Written exercise: Copy all of the rows below exactly, line for line.

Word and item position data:

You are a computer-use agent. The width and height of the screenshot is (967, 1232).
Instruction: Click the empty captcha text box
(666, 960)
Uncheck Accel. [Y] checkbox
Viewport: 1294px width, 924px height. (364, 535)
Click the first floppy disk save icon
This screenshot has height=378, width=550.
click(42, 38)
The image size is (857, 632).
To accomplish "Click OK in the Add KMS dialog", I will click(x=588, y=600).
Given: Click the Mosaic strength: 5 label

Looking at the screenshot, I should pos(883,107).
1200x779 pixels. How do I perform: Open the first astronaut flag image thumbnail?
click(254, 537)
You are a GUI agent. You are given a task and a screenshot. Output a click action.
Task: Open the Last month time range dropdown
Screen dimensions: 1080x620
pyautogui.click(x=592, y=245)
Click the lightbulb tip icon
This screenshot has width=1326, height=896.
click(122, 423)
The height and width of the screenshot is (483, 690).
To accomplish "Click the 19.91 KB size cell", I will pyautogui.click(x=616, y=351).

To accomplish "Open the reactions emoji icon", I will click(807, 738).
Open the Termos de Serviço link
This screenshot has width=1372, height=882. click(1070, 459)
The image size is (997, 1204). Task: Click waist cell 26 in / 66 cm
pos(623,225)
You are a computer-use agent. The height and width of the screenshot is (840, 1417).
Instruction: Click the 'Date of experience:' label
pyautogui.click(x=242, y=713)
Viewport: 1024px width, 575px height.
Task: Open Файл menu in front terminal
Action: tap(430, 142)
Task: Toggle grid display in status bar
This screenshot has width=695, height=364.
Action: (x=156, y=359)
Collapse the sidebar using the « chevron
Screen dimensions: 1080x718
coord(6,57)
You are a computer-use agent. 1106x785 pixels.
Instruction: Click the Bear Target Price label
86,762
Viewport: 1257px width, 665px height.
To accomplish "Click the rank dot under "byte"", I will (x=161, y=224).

Response for this exercise:
You are a computer-use agent. The width and height of the screenshot is (967, 1232).
Instruction: Click the empty captcha text box
(666, 960)
Uncheck Accel. [Y] checkbox
Viewport: 1294px width, 924px height. (364, 535)
Click the first floppy disk save icon
This screenshot has height=378, width=550.
click(42, 38)
The image size is (857, 632).
To accomplish "Click OK in the Add KMS dialog", I will click(x=588, y=600).
Given: Click the Mosaic strength: 5 label

Looking at the screenshot, I should pos(883,107).
1200x779 pixels. How do I perform: Open the first astronaut flag image thumbnail?
click(254, 537)
You are a GUI agent. You are given a task and a screenshot. Output a click action.
Task: Open the Last month time range dropdown
Screen dimensions: 1080x620
pyautogui.click(x=592, y=245)
Click the lightbulb tip icon
This screenshot has width=1326, height=896.
click(122, 423)
The height and width of the screenshot is (483, 690).
To accomplish "Click the 19.91 KB size cell", I will pyautogui.click(x=616, y=351).

To accomplish "Open the reactions emoji icon", I will click(807, 738).
Open the Termos de Serviço link
This screenshot has width=1372, height=882. click(1070, 459)
The image size is (997, 1204). Task: Click waist cell 26 in / 66 cm
pos(623,225)
You are a computer-use agent. The height and width of the screenshot is (840, 1417).
Instruction: Click the 'Date of experience:' label
pyautogui.click(x=242, y=713)
Viewport: 1024px width, 575px height.
Task: Open Файл menu in front terminal
Action: tap(430, 142)
Task: Toggle grid display in status bar
This screenshot has width=695, height=364.
Action: (x=156, y=359)
Collapse the sidebar using the « chevron
Screen dimensions: 1080x718
coord(6,57)
You are a computer-use agent. 1106x785 pixels.
Instruction: Click the Bear Target Price label
86,762
Viewport: 1257px width, 665px height.
To accomplish "Click the rank dot under "byte"", I will (x=161, y=224).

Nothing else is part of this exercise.